# [TASK INSTRUCTIONS]
A verbatim copy of the data below is the required output.

• • • • • • •

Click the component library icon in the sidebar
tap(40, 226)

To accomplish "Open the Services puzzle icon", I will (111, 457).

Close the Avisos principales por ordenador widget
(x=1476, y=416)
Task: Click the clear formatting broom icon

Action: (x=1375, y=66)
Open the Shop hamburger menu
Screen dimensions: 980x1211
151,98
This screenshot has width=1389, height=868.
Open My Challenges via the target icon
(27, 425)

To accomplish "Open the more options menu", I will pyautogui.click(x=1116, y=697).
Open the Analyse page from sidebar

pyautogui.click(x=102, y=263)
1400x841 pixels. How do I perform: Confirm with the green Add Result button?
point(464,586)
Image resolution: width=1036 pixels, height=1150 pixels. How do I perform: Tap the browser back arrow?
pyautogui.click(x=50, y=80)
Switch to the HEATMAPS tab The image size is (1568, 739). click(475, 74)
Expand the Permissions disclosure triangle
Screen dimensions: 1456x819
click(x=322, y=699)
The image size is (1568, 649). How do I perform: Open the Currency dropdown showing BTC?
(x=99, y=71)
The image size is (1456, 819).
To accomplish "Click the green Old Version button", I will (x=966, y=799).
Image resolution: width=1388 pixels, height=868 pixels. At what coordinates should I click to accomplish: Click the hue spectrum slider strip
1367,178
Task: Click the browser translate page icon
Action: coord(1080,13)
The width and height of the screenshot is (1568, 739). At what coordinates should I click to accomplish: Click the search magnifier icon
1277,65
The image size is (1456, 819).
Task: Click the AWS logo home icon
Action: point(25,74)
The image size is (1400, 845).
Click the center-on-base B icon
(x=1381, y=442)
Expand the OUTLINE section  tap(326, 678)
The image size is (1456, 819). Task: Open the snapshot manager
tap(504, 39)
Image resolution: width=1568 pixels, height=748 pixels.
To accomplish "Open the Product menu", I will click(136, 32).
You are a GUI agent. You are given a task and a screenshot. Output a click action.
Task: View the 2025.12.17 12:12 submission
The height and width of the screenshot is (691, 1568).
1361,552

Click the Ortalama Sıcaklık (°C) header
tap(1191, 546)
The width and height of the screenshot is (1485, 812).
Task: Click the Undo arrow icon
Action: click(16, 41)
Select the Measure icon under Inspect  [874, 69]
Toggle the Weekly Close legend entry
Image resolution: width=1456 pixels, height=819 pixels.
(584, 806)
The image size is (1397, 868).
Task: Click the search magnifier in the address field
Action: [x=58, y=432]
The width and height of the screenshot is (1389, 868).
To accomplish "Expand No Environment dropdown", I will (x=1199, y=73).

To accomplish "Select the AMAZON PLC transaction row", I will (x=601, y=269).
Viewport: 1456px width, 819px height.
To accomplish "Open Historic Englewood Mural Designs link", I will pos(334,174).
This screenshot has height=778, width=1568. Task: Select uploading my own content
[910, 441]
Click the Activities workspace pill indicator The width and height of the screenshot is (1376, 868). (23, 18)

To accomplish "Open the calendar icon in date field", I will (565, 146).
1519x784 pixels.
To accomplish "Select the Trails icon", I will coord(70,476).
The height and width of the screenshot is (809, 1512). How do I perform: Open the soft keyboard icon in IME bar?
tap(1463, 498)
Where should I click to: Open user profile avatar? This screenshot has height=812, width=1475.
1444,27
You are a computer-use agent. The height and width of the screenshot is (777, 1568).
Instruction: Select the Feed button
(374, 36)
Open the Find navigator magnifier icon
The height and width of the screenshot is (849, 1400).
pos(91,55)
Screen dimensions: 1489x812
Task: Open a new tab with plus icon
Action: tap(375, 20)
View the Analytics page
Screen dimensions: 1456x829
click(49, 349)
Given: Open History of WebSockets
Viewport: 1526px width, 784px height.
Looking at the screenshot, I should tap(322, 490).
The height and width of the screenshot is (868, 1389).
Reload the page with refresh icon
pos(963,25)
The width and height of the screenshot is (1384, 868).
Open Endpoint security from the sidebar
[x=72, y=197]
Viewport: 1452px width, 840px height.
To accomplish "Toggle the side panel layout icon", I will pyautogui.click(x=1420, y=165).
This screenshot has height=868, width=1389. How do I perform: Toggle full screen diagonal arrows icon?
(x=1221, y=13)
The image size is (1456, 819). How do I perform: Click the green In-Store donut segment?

• • • • • • •

# [TASK ANSWER]
Click the component library icon in the sidebar
tap(40, 226)

To accomplish "Open the Services puzzle icon", I will (111, 457).

Close the Avisos principales por ordenador widget
(x=1476, y=416)
Task: Click the clear formatting broom icon

Action: (x=1375, y=66)
Open the Shop hamburger menu
Screen dimensions: 980x1211
151,98
This screenshot has width=1389, height=868.
Open My Challenges via the target icon
(27, 425)

To accomplish "Open the more options menu", I will pyautogui.click(x=1116, y=697).
Open the Analyse page from sidebar

pyautogui.click(x=102, y=263)
1400x841 pixels. How do I perform: Confirm with the green Add Result button?
point(464,586)
Image resolution: width=1036 pixels, height=1150 pixels. How do I perform: Tap the browser back arrow?
pyautogui.click(x=50, y=80)
Switch to the HEATMAPS tab The image size is (1568, 739). click(475, 74)
Expand the Permissions disclosure triangle
Screen dimensions: 1456x819
click(x=322, y=699)
The image size is (1568, 649). How do I perform: Open the Currency dropdown showing BTC?
(x=99, y=71)
The image size is (1456, 819).
To accomplish "Click the green Old Version button", I will (x=966, y=799).
Image resolution: width=1388 pixels, height=868 pixels. At what coordinates should I click to accomplish: Click the hue spectrum slider strip
1367,178
Task: Click the browser translate page icon
Action: coord(1080,13)
The width and height of the screenshot is (1568, 739). At what coordinates should I click to accomplish: Click the search magnifier icon
1277,65
The image size is (1456, 819).
Task: Click the AWS logo home icon
Action: point(25,74)
The image size is (1400, 845).
Click the center-on-base B icon
(x=1381, y=442)
Expand the OUTLINE section  tap(326, 678)
The image size is (1456, 819). Task: Open the snapshot manager
tap(504, 39)
Image resolution: width=1568 pixels, height=748 pixels.
To accomplish "Open the Product menu", I will click(136, 32).
You are a GUI agent. You are given a task and a screenshot. Output a click action.
Task: View the 2025.12.17 12:12 submission
The height and width of the screenshot is (691, 1568).
1361,552

Click the Ortalama Sıcaklık (°C) header
tap(1191, 546)
The width and height of the screenshot is (1485, 812).
Task: Click the Undo arrow icon
Action: click(16, 41)
Select the Measure icon under Inspect  [874, 69]
Toggle the Weekly Close legend entry
Image resolution: width=1456 pixels, height=819 pixels.
(584, 806)
The image size is (1397, 868).
Task: Click the search magnifier in the address field
Action: [x=58, y=432]
The width and height of the screenshot is (1389, 868).
To accomplish "Expand No Environment dropdown", I will (x=1199, y=73).

To accomplish "Select the AMAZON PLC transaction row", I will (x=601, y=269).
Viewport: 1456px width, 819px height.
To accomplish "Open Historic Englewood Mural Designs link", I will pos(334,174).
This screenshot has height=778, width=1568. Task: Select uploading my own content
[910, 441]
Click the Activities workspace pill indicator The width and height of the screenshot is (1376, 868). (23, 18)

To accomplish "Open the calendar icon in date field", I will (565, 146).
1519x784 pixels.
To accomplish "Select the Trails icon", I will coord(70,476).
The height and width of the screenshot is (809, 1512). How do I perform: Open the soft keyboard icon in IME bar?
tap(1463, 498)
Where should I click to: Open user profile avatar? This screenshot has height=812, width=1475.
1444,27
You are a computer-use agent. The height and width of the screenshot is (777, 1568).
Instruction: Select the Feed button
(374, 36)
Open the Find navigator magnifier icon
The height and width of the screenshot is (849, 1400).
pos(91,55)
Screen dimensions: 1489x812
Task: Open a new tab with plus icon
Action: tap(375, 20)
View the Analytics page
Screen dimensions: 1456x829
click(49, 349)
Given: Open History of WebSockets
Viewport: 1526px width, 784px height.
Looking at the screenshot, I should tap(322, 490).
The height and width of the screenshot is (868, 1389).
Reload the page with refresh icon
pos(963,25)
The width and height of the screenshot is (1384, 868).
Open Endpoint security from the sidebar
[x=72, y=197]
Viewport: 1452px width, 840px height.
To accomplish "Toggle the side panel layout icon", I will pyautogui.click(x=1420, y=165).
This screenshot has height=868, width=1389. How do I perform: Toggle full screen diagonal arrows icon?
(x=1221, y=13)
The image size is (1456, 819). How do I perform: Click the green In-Store donut segment?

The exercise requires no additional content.